The OTA 01.01.01.00 PETG result window ran Days 28–31 (May 24–27) — the window closed yesterday. Community results should be published on r/3Dprinting and the BambuLab official forum. Search for 'OTA 01.01.01.00 PETG results' or 'X2D prime tower PETG fix.' If OTA resolved the PLA/PETG prime tower instability, Day 31 posts will confirm this across multiple users. The X2D's Day 32 evaluation picture is complete once those results are reviewed — no more test windows pending for the PETG question.

What exactly are Bambu Lab's two AGPLv3 violations and why aren't they resolved yet?

Violation 1: Bambu distributes libbambu_networking — a proprietary networking library — alongside Bambu Studio without releasing its source code. The library downloads itself at runtime, making it invisible in the published source tree. AGPLv3 requires complete corresponding source disclosure. Violation 2: Bambu issued a cease-and-desist against Paweł Jarczak for his OrcaSlicer fork that restored cloud printing without Bambu Connect — this violates AGPLv3§10¶3, which prohibits imposing further restrictions on license rights. Bambu's public backtrack statement doesn't specifically commit to releasing libbambu source or withdrawing the Jarczak C&D — so both violations remain formally unresolved per SFC records.

What is the Prusa OCL and how is it different from GPL or AGPLv3?

The Open Community License (OCL) protects hardware designs — PCBs, mechanical assemblies, 3D-printable parts — from commercial exploitation without reciprocal community contribution. GPL and AGPLv3 protect software source code, not physical hardware designs. A company can freely use a GPL-licensed 3D printer's hardware geometry, build a commercial product from it, and GPL provides no remedy. OCL fills that gap: use/modify/share is free; commercial exploitation requires giving back to the community. Prusa announced OCL on May 27 in direct context of Bambu's AGPLv3 violations — framing it as a 'security' measure against the same commercial-exploitation risk at the hardware level.

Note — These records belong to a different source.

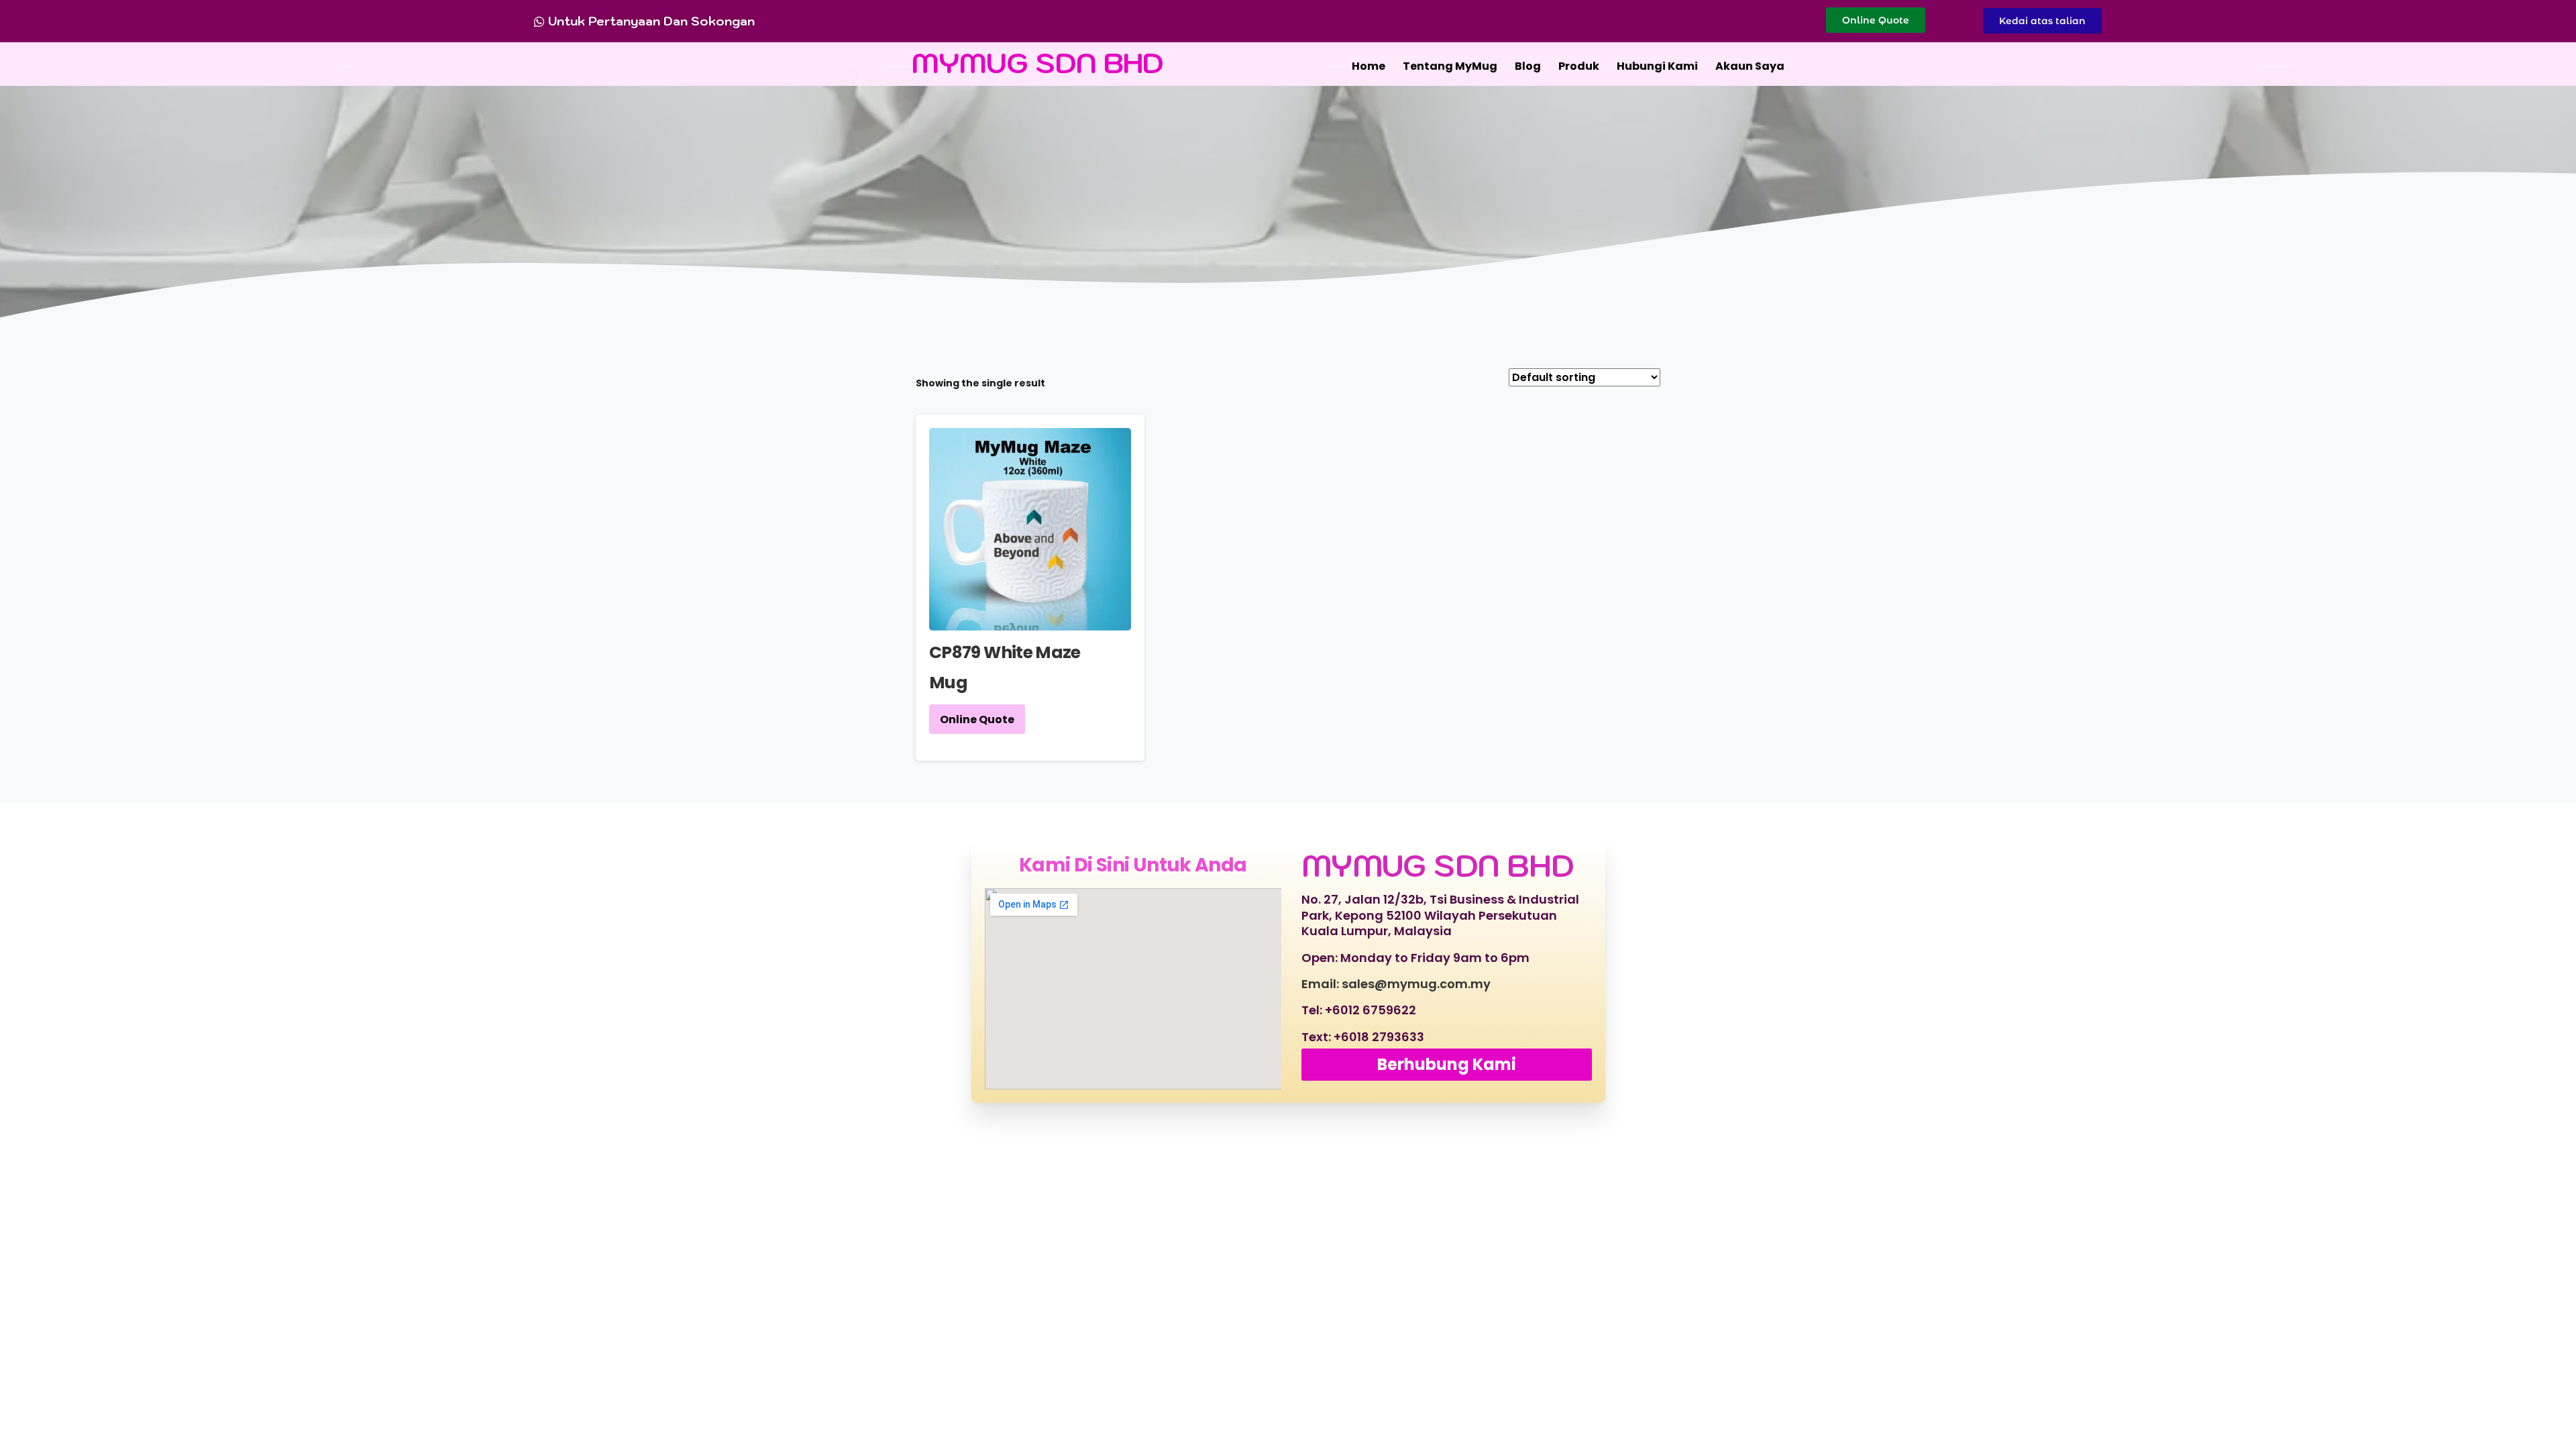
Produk (1578, 66)
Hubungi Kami (1657, 66)
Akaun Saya (1749, 66)
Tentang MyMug (1450, 66)
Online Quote (977, 719)
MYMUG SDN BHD (1038, 62)
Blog (1528, 66)
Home (1368, 66)
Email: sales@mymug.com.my (1396, 983)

How does the Prusa INDX 13mg/transition compare to the Bambu AMS 2 Pro in real-world terms?

INDX: ~13mg wasted per tool change. AMS 2 Pro (in X2D): ~500–800mg wasted per filament transition (purge tower). On a 500-transition multi-color print: INDX wastes ~6.5 grams total; AMS wastes ~250–400 grams. At $0.02/gram for PLA, INDX costs ~$0.13 in waste; AMS costs ~$5–8 in waste per 500-transition print. Multiply across hundreds of prints and the INDX purge savings become significant. The tradeoff: CORE One + INDX 4T costs ~$1,998 vs. X2D + AMS 2 Pro at ~$999. The break-even depends entirely on how many high-transition prints you run.